§ **What to do**
Show every line below where "computer" appears.

....................

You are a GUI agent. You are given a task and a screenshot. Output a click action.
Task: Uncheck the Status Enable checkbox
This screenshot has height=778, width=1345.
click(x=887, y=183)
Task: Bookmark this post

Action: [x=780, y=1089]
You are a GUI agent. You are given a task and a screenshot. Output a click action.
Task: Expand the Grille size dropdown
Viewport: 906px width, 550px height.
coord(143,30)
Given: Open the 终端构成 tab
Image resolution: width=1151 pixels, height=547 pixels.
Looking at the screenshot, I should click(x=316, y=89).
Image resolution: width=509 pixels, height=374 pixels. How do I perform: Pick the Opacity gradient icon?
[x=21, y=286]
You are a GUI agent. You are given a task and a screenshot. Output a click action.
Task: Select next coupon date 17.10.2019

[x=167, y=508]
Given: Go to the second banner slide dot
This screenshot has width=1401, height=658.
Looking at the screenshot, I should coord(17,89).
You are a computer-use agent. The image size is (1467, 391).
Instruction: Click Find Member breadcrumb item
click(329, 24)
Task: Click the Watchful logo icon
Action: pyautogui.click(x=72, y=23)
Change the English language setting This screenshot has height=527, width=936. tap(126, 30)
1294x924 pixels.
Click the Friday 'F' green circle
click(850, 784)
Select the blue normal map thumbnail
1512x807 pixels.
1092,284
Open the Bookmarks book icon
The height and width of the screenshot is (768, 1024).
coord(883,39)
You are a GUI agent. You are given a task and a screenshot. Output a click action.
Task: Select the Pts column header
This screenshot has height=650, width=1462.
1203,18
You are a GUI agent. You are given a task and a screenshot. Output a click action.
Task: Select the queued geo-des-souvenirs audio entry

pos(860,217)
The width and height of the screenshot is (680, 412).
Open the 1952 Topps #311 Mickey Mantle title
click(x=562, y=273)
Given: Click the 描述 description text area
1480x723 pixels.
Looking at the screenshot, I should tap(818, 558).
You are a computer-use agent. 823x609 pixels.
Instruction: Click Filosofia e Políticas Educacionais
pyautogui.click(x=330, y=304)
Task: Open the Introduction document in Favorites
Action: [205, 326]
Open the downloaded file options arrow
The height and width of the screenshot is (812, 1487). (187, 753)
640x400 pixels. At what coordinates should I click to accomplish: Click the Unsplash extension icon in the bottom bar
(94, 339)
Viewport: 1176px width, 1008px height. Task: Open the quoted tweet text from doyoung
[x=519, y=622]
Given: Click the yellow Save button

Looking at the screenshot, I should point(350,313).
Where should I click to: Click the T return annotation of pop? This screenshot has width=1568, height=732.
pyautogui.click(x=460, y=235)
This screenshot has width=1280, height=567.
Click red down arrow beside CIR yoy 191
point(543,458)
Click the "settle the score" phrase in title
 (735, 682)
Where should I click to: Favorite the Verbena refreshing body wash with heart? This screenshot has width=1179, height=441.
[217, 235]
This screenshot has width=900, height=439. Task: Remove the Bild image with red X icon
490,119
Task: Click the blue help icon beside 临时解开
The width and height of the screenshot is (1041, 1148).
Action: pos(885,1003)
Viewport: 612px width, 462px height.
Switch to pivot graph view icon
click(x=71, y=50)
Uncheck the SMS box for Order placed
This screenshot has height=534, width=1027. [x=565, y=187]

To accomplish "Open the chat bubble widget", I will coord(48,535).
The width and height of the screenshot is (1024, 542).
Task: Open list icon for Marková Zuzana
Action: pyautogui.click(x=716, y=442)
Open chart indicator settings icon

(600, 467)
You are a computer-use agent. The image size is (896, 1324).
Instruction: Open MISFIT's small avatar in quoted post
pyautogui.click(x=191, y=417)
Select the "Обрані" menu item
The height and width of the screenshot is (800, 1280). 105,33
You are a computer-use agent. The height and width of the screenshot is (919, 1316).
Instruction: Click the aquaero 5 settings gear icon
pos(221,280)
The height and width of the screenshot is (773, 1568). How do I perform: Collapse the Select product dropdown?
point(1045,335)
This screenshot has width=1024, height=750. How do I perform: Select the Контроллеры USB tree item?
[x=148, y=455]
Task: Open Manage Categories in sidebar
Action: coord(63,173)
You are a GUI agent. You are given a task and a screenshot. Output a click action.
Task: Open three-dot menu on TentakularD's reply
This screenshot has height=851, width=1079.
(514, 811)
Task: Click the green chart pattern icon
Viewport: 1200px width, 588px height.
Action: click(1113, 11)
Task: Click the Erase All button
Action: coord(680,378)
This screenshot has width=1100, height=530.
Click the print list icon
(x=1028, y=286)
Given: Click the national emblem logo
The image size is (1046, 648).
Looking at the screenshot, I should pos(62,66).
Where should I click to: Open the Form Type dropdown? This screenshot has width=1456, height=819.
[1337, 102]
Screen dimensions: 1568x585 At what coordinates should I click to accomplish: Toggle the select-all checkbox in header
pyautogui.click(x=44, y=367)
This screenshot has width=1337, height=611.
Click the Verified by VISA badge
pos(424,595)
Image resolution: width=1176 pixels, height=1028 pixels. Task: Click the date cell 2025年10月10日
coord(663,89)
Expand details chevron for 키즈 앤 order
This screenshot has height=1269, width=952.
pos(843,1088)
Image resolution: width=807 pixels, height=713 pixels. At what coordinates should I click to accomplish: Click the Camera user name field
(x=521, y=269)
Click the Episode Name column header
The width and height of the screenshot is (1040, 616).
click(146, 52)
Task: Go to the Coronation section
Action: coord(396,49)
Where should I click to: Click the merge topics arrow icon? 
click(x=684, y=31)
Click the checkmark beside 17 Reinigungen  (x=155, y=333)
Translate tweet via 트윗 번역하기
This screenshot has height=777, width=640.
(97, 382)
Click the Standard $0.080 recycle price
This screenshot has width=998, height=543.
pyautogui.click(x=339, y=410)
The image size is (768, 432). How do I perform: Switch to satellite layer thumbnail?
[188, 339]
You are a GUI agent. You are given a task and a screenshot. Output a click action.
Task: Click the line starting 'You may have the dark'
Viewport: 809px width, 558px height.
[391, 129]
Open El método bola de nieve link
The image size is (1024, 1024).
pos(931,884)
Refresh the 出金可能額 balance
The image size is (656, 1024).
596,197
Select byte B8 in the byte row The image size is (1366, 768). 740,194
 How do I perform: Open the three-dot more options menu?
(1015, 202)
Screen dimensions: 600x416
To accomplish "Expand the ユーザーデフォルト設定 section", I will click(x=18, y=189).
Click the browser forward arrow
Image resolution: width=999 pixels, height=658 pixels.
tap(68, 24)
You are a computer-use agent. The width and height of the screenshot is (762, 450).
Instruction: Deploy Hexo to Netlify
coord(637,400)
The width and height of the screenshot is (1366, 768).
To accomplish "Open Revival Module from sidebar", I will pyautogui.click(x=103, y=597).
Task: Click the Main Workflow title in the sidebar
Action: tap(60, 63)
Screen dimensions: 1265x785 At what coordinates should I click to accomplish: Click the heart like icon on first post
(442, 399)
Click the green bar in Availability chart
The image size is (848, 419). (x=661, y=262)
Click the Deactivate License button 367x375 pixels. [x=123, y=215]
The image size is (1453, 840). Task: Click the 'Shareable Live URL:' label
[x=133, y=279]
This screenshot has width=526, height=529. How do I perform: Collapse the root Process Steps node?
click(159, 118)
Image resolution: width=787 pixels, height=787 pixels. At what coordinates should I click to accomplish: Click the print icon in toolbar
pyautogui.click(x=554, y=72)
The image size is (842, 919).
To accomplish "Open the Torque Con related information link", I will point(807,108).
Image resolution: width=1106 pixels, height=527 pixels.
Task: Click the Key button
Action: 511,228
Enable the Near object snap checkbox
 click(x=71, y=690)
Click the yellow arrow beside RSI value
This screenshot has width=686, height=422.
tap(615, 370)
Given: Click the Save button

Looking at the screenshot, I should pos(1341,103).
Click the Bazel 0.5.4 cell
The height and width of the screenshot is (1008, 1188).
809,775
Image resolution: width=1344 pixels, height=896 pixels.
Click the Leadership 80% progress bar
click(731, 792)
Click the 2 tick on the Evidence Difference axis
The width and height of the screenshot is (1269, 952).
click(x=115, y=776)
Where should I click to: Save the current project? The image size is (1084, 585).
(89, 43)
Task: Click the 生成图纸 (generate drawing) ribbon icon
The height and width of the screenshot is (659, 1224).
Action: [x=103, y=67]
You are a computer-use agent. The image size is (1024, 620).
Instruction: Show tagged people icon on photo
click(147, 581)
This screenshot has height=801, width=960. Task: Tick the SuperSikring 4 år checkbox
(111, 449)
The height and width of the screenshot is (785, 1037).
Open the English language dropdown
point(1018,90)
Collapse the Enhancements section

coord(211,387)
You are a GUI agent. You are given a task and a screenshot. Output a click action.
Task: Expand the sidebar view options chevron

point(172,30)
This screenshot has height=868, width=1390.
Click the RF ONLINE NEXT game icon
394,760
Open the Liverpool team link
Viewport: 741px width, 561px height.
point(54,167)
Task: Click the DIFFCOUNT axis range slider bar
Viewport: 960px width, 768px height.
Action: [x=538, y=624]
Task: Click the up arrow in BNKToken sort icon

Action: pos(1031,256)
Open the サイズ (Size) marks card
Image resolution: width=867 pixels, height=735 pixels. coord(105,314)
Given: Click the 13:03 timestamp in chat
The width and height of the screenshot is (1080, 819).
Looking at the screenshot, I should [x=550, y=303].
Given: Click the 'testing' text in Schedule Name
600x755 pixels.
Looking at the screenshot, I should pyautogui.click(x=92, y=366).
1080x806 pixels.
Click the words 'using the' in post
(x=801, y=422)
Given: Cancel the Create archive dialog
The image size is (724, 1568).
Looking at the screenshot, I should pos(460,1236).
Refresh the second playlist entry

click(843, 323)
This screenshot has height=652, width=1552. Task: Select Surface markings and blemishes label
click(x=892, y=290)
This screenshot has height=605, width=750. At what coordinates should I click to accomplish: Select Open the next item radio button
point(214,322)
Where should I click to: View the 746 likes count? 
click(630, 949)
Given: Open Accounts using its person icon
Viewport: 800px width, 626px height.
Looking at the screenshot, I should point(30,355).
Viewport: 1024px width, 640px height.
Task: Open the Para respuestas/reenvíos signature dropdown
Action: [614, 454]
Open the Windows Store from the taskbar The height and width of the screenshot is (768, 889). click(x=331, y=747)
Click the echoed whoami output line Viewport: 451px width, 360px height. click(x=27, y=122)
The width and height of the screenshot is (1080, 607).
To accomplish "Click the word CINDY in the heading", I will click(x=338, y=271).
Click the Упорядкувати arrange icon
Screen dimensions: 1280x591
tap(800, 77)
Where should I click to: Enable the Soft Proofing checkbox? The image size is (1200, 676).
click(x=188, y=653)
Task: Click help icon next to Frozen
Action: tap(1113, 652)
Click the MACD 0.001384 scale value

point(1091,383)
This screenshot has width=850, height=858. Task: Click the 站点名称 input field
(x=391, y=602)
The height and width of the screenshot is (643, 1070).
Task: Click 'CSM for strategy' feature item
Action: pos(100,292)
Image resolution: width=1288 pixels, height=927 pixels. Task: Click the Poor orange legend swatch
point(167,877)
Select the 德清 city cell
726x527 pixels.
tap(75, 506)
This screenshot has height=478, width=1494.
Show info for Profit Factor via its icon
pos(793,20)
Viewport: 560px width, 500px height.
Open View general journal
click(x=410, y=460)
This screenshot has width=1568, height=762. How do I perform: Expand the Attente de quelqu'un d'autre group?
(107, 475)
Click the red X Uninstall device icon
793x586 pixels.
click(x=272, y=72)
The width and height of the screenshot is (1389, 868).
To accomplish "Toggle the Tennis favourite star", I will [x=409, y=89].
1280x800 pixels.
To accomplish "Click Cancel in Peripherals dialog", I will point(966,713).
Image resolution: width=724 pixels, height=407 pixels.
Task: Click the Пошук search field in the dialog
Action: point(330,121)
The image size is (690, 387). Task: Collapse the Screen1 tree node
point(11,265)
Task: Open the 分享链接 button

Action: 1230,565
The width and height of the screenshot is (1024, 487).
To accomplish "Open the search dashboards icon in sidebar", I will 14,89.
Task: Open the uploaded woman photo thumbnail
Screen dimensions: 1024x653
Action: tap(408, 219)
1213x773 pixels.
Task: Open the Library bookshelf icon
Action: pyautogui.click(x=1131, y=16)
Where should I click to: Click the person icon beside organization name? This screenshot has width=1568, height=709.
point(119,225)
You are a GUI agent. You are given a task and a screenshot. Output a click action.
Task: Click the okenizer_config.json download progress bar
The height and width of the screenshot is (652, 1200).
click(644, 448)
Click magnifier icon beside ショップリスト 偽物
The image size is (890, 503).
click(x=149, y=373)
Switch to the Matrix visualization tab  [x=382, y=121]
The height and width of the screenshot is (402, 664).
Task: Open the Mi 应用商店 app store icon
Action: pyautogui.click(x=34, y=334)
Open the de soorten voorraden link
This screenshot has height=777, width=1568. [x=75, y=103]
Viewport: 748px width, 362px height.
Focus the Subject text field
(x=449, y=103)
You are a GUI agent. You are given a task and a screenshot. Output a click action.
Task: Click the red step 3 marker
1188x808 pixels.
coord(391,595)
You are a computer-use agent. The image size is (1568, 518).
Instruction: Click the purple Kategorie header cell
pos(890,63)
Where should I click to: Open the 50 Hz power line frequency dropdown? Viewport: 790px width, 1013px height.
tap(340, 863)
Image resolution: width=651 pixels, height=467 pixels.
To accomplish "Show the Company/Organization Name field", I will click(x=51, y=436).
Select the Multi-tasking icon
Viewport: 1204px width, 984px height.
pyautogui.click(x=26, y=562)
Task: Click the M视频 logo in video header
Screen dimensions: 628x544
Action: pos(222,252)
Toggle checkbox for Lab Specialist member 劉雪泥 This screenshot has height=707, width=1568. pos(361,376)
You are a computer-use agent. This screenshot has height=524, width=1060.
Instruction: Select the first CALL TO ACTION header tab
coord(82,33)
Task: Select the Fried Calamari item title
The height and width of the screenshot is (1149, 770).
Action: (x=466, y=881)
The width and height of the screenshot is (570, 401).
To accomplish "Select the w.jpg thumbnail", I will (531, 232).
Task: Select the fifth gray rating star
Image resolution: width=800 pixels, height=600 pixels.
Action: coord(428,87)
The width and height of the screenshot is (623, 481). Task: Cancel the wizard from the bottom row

....................

§ **Exercise output**
You are a computer-use agent. The image size is (1467, 391).
You are a computer-use agent. 823x609 pixels.
You are a computer-use agent. The image size is (896, 1324).
You are a computer-use agent. The height and width of the screenshot is (919, 1316).
You are a computer-use agent. The width and height of the screenshot is (762, 450).
You are a computer-use agent. The image size is (1024, 620).
You are a computer-use agent. The image size is (1568, 518).
You are a computer-use agent. This screenshot has height=524, width=1060.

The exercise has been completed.